The rapid pace AI development is driven in part by the availability of open source models. Organizations of all sizes are using them to accelerate novel applications of AI; however, in the rush to leverage these resources, the models are not being thoroughly evaluated for risk before being downloaded and put into production. This poses a significant unmanaged security risk for organizations.
Open source models of all types are widely available in public repositories such as Hugging Face, spaCy, PyTorch Hub, TensorFlow Hub, NVIDIA NGC AI software hub, and Papers With Code. These can be great assets to an organization, but just as with any public software source, it is crucial to have third-party tools in place to identify potential vulnerabilities and weaknesses in third-party models.

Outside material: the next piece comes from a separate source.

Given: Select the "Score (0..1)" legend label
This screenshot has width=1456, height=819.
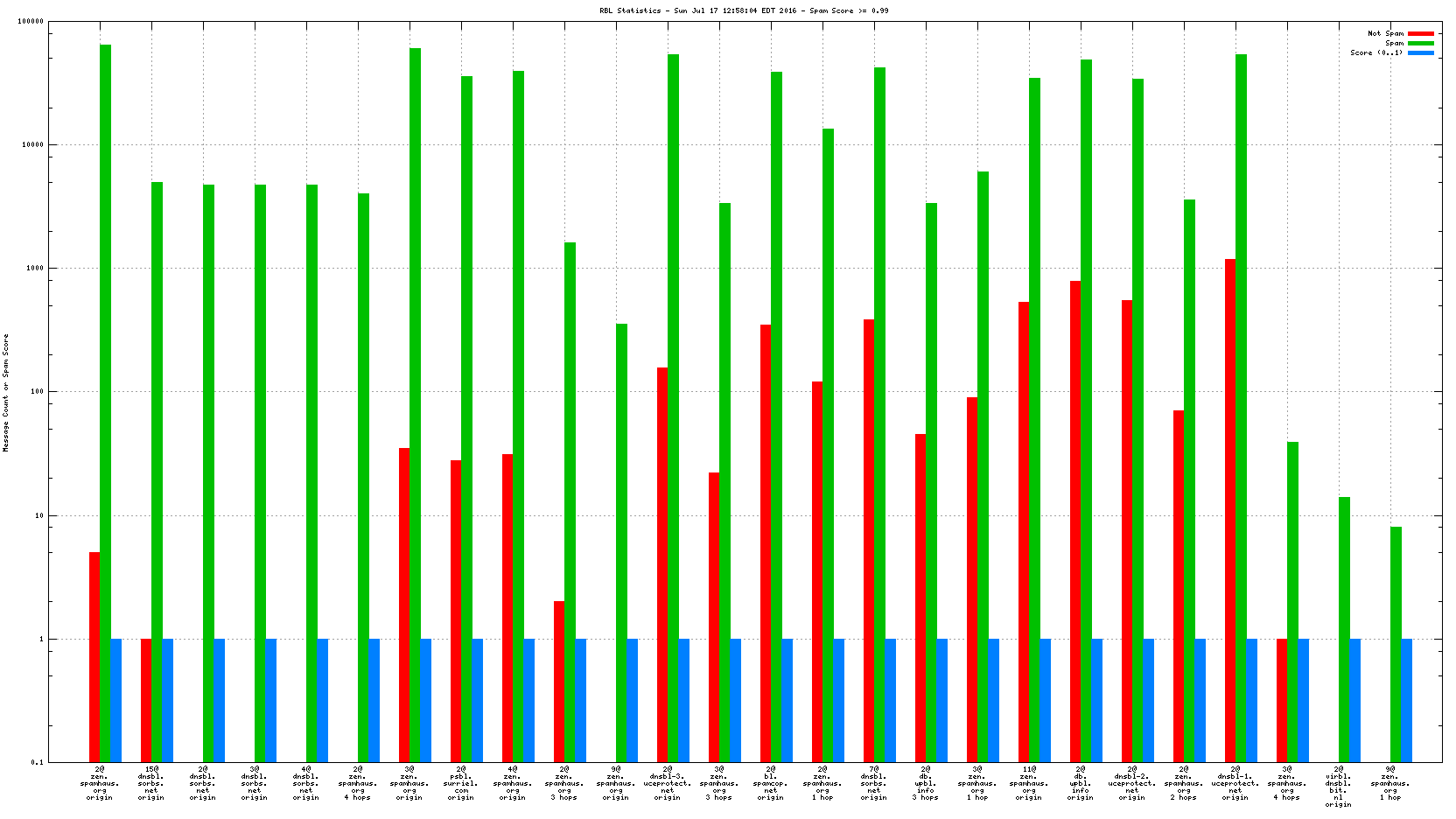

A free resource to mitigate AI supply chain risk
That is why Robust Intelligence is releasing the AI Risk Database, a free and community-supported resource to help companies assess open source AI models for supply chain vulnerabilities. The database includes comprehensive test results and corresponding risk scores for over 170,000 models, as well as a growing number of vulnerability reports submitted by AI and cybersecurity researchers.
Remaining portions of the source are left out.